Start of DATA PROVIDED
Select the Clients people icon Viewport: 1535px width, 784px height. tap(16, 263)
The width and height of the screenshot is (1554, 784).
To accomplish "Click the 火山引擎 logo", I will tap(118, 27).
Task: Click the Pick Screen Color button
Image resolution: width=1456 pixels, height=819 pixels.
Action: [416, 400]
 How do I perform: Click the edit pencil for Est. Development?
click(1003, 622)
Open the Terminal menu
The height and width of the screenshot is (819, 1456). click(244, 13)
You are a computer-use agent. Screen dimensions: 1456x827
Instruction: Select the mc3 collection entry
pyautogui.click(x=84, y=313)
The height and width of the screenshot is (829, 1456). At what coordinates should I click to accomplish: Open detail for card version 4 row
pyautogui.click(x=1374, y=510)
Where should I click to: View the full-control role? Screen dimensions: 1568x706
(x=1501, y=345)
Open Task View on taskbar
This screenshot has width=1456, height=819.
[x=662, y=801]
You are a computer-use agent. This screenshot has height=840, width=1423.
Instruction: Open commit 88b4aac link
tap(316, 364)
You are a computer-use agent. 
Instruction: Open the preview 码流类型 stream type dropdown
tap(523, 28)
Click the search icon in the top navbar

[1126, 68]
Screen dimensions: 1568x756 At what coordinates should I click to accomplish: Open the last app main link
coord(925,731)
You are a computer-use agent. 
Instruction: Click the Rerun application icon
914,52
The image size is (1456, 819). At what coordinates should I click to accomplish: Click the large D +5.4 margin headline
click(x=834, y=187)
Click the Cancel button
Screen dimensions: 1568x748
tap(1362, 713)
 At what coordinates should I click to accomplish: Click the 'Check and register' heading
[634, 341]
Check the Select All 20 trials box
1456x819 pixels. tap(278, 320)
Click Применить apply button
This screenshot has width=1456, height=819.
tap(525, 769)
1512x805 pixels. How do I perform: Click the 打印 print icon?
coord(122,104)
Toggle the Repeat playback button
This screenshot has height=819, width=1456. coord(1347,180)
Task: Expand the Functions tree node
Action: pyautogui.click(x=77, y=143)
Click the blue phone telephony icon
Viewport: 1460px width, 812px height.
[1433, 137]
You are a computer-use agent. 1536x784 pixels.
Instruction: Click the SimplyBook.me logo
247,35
End of DATA PROVIDED
| GOAL OF THE EXERCISE |
Would you give the listing again, word for word?

| OUTPUT FOR THIS TASK |
Select the Clients people icon Viewport: 1535px width, 784px height. tap(16, 263)
The width and height of the screenshot is (1554, 784).
To accomplish "Click the 火山引擎 logo", I will tap(118, 27).
Task: Click the Pick Screen Color button
Image resolution: width=1456 pixels, height=819 pixels.
Action: [416, 400]
 How do I perform: Click the edit pencil for Est. Development?
click(1003, 622)
Open the Terminal menu
The height and width of the screenshot is (819, 1456). click(244, 13)
You are a computer-use agent. Screen dimensions: 1456x827
Instruction: Select the mc3 collection entry
pyautogui.click(x=84, y=313)
The height and width of the screenshot is (829, 1456). At what coordinates should I click to accomplish: Open detail for card version 4 row
pyautogui.click(x=1374, y=510)
Where should I click to: View the full-control role? Screen dimensions: 1568x706
(x=1501, y=345)
Open Task View on taskbar
This screenshot has width=1456, height=819.
[x=662, y=801]
You are a computer-use agent. This screenshot has height=840, width=1423.
Instruction: Open commit 88b4aac link
tap(316, 364)
You are a computer-use agent. 
Instruction: Open the preview 码流类型 stream type dropdown
tap(523, 28)
Click the search icon in the top navbar

[1126, 68]
Screen dimensions: 1568x756 At what coordinates should I click to accomplish: Open the last app main link
coord(925,731)
You are a computer-use agent. 
Instruction: Click the Rerun application icon
914,52
The image size is (1456, 819). At what coordinates should I click to accomplish: Click the large D +5.4 margin headline
click(x=834, y=187)
Click the Cancel button
Screen dimensions: 1568x748
tap(1362, 713)
 At what coordinates should I click to accomplish: Click the 'Check and register' heading
[634, 341]
Check the Select All 20 trials box
1456x819 pixels. tap(278, 320)
Click Применить apply button
This screenshot has width=1456, height=819.
tap(525, 769)
1512x805 pixels. How do I perform: Click the 打印 print icon?
coord(122,104)
Toggle the Repeat playback button
This screenshot has height=819, width=1456. coord(1347,180)
Task: Expand the Functions tree node
Action: pyautogui.click(x=77, y=143)
Click the blue phone telephony icon
Viewport: 1460px width, 812px height.
[1433, 137]
You are a computer-use agent. 1536x784 pixels.
Instruction: Click the SimplyBook.me logo
247,35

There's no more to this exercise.